Tradition Five and Any Lengths

Tradition Five and Any Lengths
The format of my Monday evening women’s meeting is to read and discuss a tradition on the first Monday of the month. For a newcomer this might not be as stimulating as reading a step or a story but the Twelve Traditions are what keep us and bind us together as a group.

This month we read Tradition Five that states “Each group has but one primary purpose—to carry its message to the alcoholic who still suffers.” All of the Traditions are important but certain ones, as Tradition Five, gets to the very core of what we must do in order to stay sober. It is that paradox that in order to keep the gift of sobriety, we must give it away.

As we were discussing Tradition Five, someone brought up the topic of going to “any lengths” to stay sober. The connection to the tradition is that if you are fortunate enough to receive the message of the group, then what? What lengths must you go to? Are you willing to go to any length in order to stay sober and be able to carry the message? There are really two parts to this. The first: what lengths do you take to maintain your sobriety; and the second: is carrying the message a part of this?

First, I believe what we are willing to do to stay sober changes as we grow in recovery. For example, in the very beginning I did almost 180 meetings in 90 days, and I got a sponsor and began working the steps. Once I became a bit more comfortable I helped set up for meetings. I began to share more at meetings. I signed up to chair meetings. I was blessed with my first sponsee. I helped organize and begin a new women’s meeting. None of these are unusual. As a matter of fact, they are fairly common to those who want sobriety as much as I did. If it weren’t for Tradition Five and the outpouring of care and love from the Fellowship, I could have done none of these.

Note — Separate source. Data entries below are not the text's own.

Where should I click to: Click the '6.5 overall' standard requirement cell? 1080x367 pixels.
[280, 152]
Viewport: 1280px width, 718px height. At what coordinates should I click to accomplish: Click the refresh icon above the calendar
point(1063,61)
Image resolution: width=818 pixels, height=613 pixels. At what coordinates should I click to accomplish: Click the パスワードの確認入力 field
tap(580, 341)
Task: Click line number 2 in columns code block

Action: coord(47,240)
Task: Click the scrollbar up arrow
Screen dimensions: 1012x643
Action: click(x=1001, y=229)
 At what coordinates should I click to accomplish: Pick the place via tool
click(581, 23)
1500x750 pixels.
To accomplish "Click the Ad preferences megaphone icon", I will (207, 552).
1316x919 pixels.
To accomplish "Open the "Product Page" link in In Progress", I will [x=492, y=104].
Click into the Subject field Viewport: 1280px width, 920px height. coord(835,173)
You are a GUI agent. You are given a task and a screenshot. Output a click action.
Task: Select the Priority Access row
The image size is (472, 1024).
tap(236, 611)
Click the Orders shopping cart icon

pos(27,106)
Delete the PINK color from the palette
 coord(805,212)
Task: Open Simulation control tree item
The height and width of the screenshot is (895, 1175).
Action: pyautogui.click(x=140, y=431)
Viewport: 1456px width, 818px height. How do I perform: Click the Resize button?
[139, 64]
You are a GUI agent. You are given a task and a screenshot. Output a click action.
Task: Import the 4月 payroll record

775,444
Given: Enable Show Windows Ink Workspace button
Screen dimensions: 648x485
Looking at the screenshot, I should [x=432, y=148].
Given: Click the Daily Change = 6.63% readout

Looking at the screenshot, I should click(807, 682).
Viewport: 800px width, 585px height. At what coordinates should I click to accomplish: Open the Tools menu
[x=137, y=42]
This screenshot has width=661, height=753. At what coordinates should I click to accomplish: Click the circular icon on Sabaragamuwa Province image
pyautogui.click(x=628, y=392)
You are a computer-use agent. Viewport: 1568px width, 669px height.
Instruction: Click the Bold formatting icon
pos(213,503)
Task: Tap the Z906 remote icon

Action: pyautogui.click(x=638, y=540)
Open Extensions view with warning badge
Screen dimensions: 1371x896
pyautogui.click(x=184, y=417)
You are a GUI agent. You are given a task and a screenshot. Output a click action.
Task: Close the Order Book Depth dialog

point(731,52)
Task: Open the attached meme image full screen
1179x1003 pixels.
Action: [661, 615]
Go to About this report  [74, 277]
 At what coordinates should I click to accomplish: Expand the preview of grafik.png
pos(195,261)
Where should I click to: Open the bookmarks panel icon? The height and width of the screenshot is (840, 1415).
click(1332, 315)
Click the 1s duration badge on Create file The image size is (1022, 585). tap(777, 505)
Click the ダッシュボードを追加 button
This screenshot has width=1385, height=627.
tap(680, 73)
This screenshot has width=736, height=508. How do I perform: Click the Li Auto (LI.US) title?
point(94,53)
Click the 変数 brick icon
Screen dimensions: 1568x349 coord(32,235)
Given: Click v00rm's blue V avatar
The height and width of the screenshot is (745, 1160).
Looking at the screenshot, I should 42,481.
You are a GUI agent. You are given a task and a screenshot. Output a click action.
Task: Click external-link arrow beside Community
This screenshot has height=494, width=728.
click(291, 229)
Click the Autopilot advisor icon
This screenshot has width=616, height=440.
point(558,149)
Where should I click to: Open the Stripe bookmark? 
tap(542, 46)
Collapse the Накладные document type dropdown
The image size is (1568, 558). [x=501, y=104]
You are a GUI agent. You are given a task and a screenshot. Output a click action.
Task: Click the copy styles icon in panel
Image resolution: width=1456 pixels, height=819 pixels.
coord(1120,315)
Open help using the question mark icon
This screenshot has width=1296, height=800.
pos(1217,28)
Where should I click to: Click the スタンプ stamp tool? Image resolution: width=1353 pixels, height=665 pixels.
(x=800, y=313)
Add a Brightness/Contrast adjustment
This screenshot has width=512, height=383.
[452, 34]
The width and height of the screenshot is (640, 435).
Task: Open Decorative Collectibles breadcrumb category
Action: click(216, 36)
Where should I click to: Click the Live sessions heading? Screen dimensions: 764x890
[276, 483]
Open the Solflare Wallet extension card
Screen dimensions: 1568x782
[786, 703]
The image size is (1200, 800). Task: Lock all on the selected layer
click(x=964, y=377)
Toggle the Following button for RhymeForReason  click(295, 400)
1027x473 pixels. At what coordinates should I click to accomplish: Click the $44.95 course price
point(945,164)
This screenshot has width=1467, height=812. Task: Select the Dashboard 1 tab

Second, if the group is to carry the message and as part of the group we go to “any lengths” for our own sobriety, shouldn’t “any lengths” include going outside of our comfort zone to help others? If you believe as I do that “any lengths” changes as you continue the road of sobriety, what are you doing different today? If you go to the same meetings all of the time, talk to the same people, listen to the same people, and know too much about these people, then maybe it is time to move on. There is nothing wrong with this, of course, but there are so many men and women out there who have found the group but need more than that. They need sponsorship and they need to hear your experience, strength and hope!

Let me explain based on my own recent experience and let me begin at the time when someone shared what “any lengths” were to her. As I mentioned earlier in this article, I started to think about “any lengths” for me and how it had changed. But I was also rather “stuck” even though I continue to do what I need to do to stay sober.

At a meeting later on in the week, a woman very active in the fellowship, invited anyone interested to attend a meeting she chaired in a very different part of the city. She said that it was important for these women to have women with sobriety attend the meeting so that they could see that AA does works. I decided to go to the meeting and understood why she had extended the invitation. There were probably about 12 young women at the meeting. They lived in half-way houses or shelters and were at the meeting because they were mandated to go. Most of them had children who were in foster care. They were alcoholics and drug addicts. They had prison experience. Certainly it is not unusual for anyone in recovery to have this type of background but this was not one person, this was ALL of them.

This is the part that bothered me most. These women were sober. Most of them had been sober for months but only about 10 out of the 12 had a sponsor or had even started the steps. If alcohol (drugs) is but a symptom, and we have a sponsor and go to meetings and work the steps to stay sober, these ladies don’t have much of a chance. They are abstaining because of the closed environment in which they live; not because they have found the solution. Yes, they read the Big Book at the meeting and share but we all know there is much more than that! Needless to say, I am making that meeting a regular one for me and sponsoring one of the women who has been sober already for one year! (And has no idea of what the Steps are.)

Going to this meeting and accepting this woman as a sponsee has taken me out of myself and has been the “any length” that I needed. It’s not difficult. It is not anything terribly commendable. It is just living the program and giving back what was given so freely to me. Find the half-way houses or shelters that offer recovery meetings and go. You don’t have to sponsor. Just be there to share your message. Find out how you can share the message in rehab centers and women’s correction facilities. This is how we stay sober. We have to give it away and we have to go to “any lengths”. I encourage you to find your next “length”. May it inspire in you the same gratitude to God I feel for the gift of sobriety and the opportunity to share the message.

Namaste’. May you walk your journey in peace and harmony.